In its current form, CBRS is an LTE technology that allows for shared access to the valuable mid-band spectrum in the United States. The U.S. Federal Communications Commission recently gave the OK to the environmental sensing capability (ESC) component of CBRS and is still testing the spectrum access system needed to govern three-tired shared access to the spectrum. The SAS lets devices access the CBRS band and the ESC, a network of coastal sensors, detects incumbent use of the band by naval radar systems.
As it relates to LTE, analyst firms Maravedis and EJL Wireless recently partnered on a market analysis. According to Adlane Fellah of Maraverdis, there are two segments poised for early adoption. “The first segment is for private LTE networks for secure mission critical IoT and voice/data applications that do not require any public access. The second segment is pretty much all other enterprises that need a combination of both private LTE as well as public access connectivity. The early adopters of private LTE over CBRS will be hotels/casinos, public venues, warehouses, and industrial/manufacturing.”

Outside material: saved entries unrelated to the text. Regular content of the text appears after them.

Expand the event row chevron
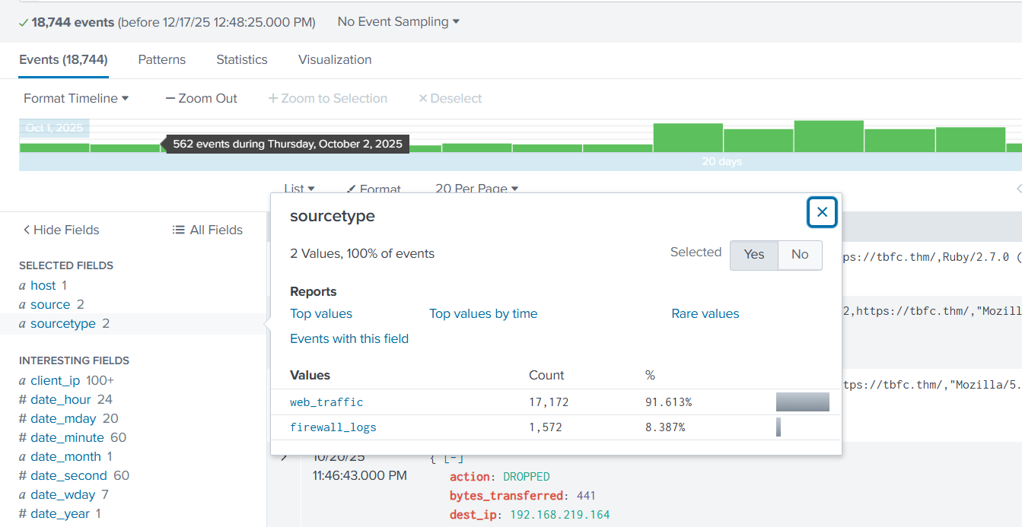 pyautogui.click(x=284, y=457)
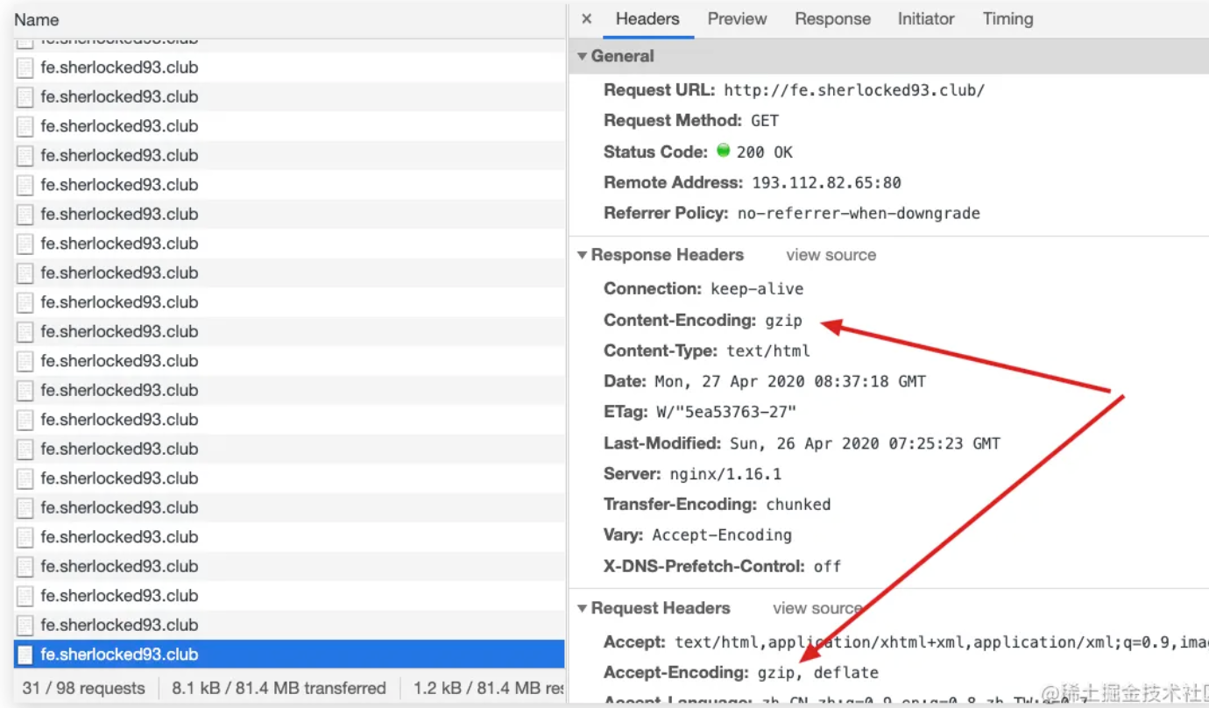Click the Request URL value

click(x=854, y=90)
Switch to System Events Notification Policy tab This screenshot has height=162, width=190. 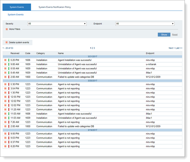[54, 7]
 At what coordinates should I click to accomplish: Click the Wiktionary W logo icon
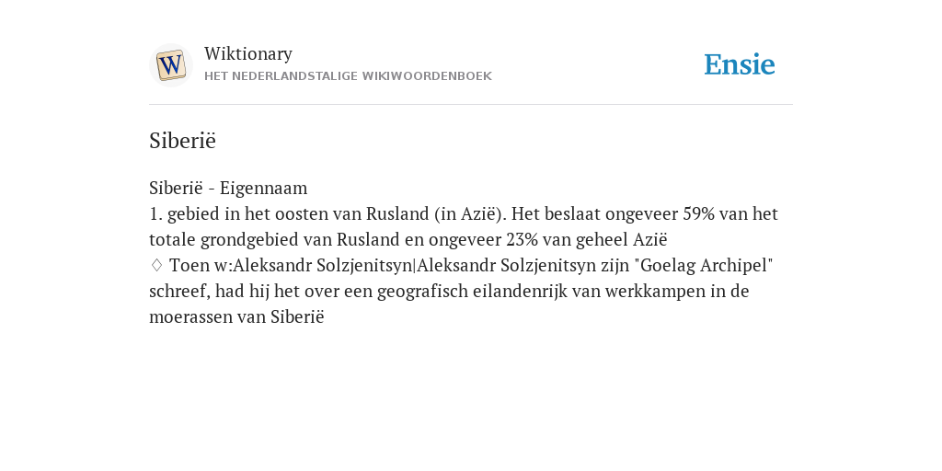(x=170, y=65)
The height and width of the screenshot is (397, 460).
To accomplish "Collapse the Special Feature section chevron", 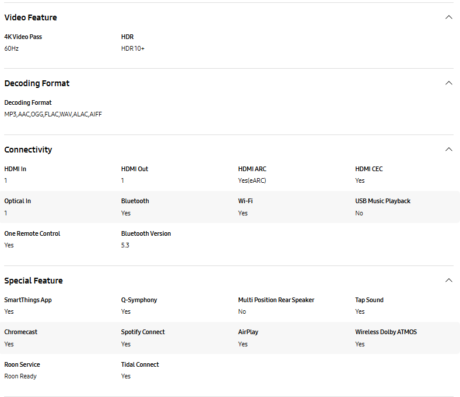I will (x=448, y=281).
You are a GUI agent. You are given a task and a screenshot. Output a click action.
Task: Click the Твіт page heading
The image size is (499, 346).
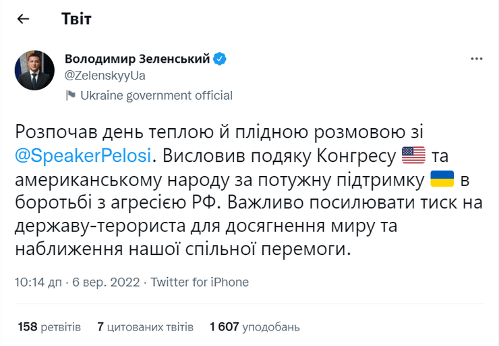[x=76, y=19]
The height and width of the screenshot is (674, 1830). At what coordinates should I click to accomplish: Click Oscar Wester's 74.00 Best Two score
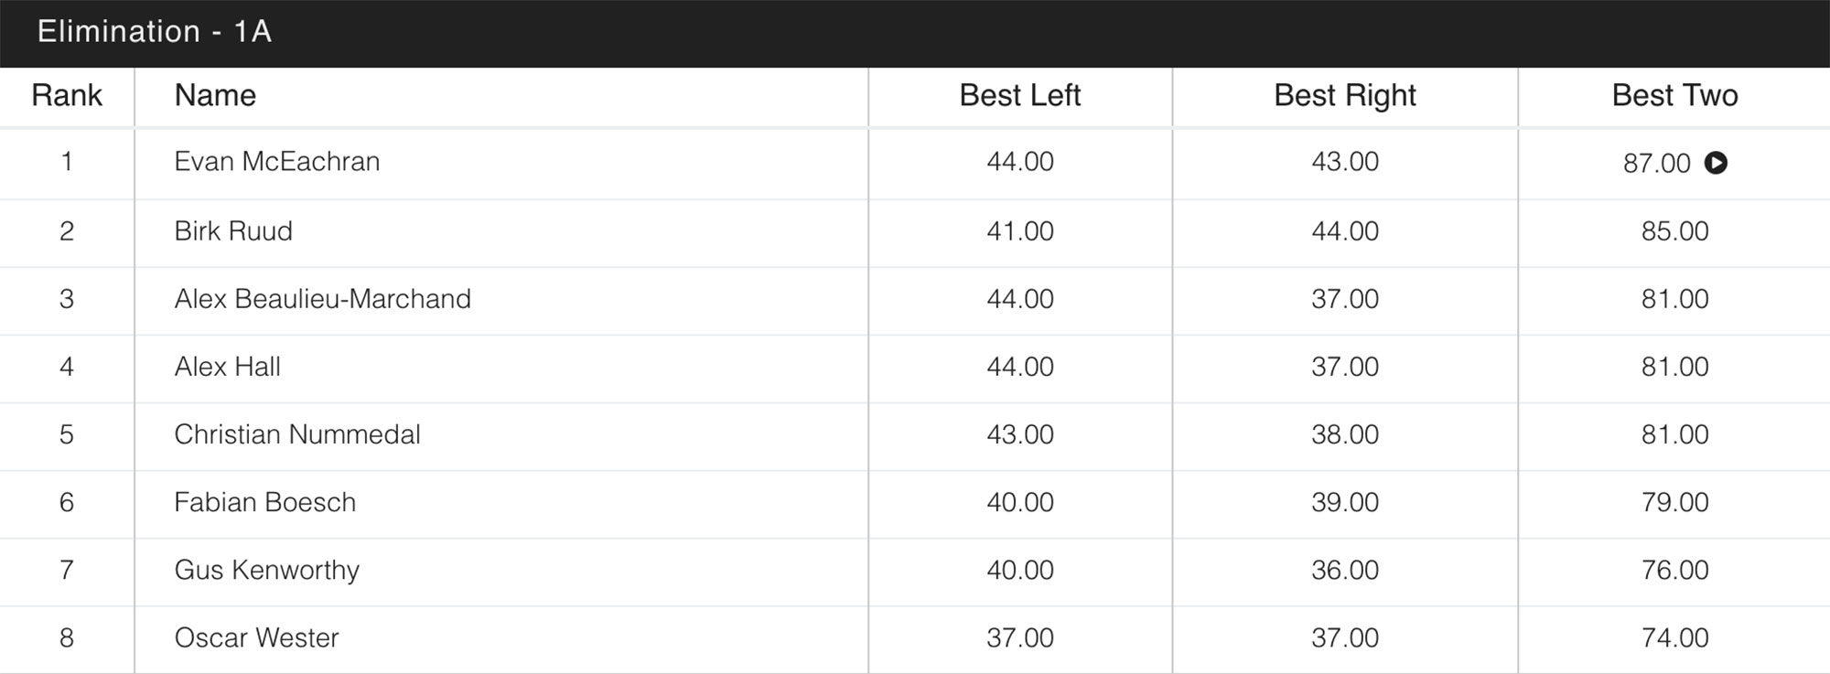pos(1674,637)
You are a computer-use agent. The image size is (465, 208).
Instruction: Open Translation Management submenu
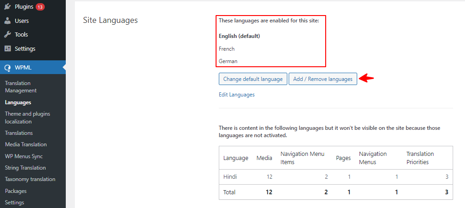(x=21, y=87)
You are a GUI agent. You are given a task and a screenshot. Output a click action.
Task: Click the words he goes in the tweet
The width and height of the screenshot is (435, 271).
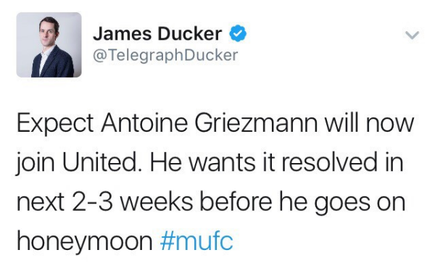coord(325,204)
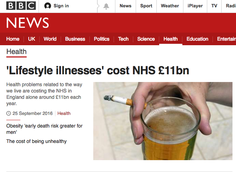236x178 pixels.
Task: Click Sign in link
Action: pyautogui.click(x=61, y=6)
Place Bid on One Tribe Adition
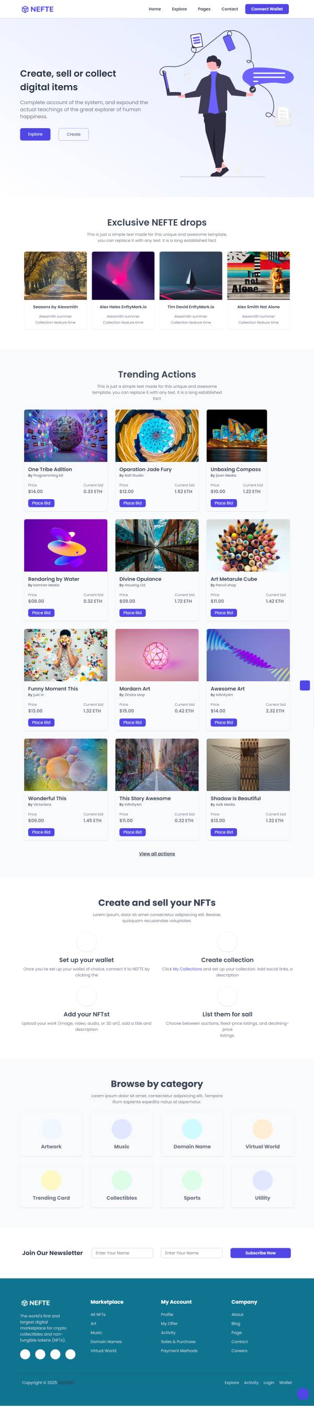 (41, 503)
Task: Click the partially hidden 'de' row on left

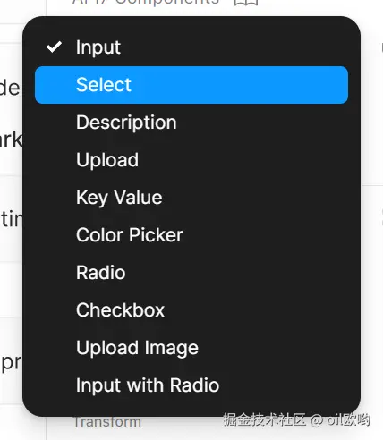Action: [11, 89]
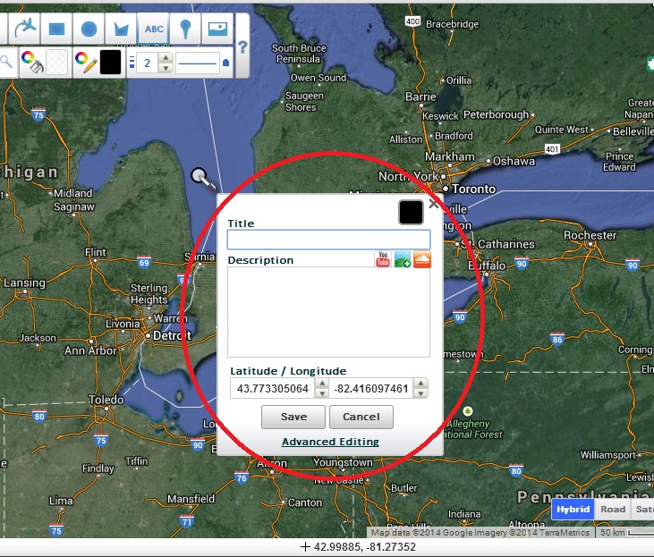
Task: Insert a YouTube video in description
Action: [x=383, y=259]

Back to this movement with the WinnForum, CBRS Alliance Executive Director Alan Ewing called it “very exciting. This is foundational to our strategic objective to see the first 5G deployments in U.S. mid-band spectrum. With 4G today and 5G coming soon, we’re ensuring the maximum return on investment for all CBRS ecosystem players.”
5G launches in the U.S. are primarily using millimeter wave spectrum, which provides the high-capacity users expect albeit with limited propagation. Sprint is using its 2.5 GHz spectrum to offer 5G services. In most other geographies, operators are using mid-band frequencies, largely in the neighborhood of 3.5 GHz, for 5G. This is certainly the early days of commercial 5G but the ultimate goal is to take a low-, mid-, high-band approach to provide the right balance of coverage and capacity–case in point, T-Mobile’s desire to combine its 600 MHz and millimeter wave holdings with Sprint’s mid-band portfolio.
In a February blog post, Federated Wireless Vice President of Legal Advocacy Jennifer McCarthy discussed the broader role of the SAS developed for CBRS in future 5G spectrum management. “The legacy ‘clear-and-auction’ approach to spectrum management is not sustainable…Spectrum sharing technologies must be leveraged to achieve this. The framework developed for CBRS is a testament to how sharing technologies can be used to support varied applications in a single band, balancing the needs of federal users, incumbents, new licensed users, and unlicensed users.”
Federated developed the SAS technology that makes sharing the band possible. While CBRS is unique to the U.S., the company sees opportunities around the world to implement spectrum sharing. In a May interview, Federated CEO Iyad Tarazi said the company is engaged with regulators in about 20 countries. “Our intention is to start the global discussion after the full commercialization in the U.S.”